Stated exercise:
Would you repeat all of the material below line for line, changing nothing?

** Start of Provided data **

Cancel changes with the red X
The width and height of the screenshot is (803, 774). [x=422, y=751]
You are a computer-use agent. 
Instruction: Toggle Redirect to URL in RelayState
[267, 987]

** End of Provided data **

Correct response:
Cancel changes with the red X
The width and height of the screenshot is (803, 774). [x=422, y=751]
You are a computer-use agent. 
Instruction: Toggle Redirect to URL in RelayState
[267, 987]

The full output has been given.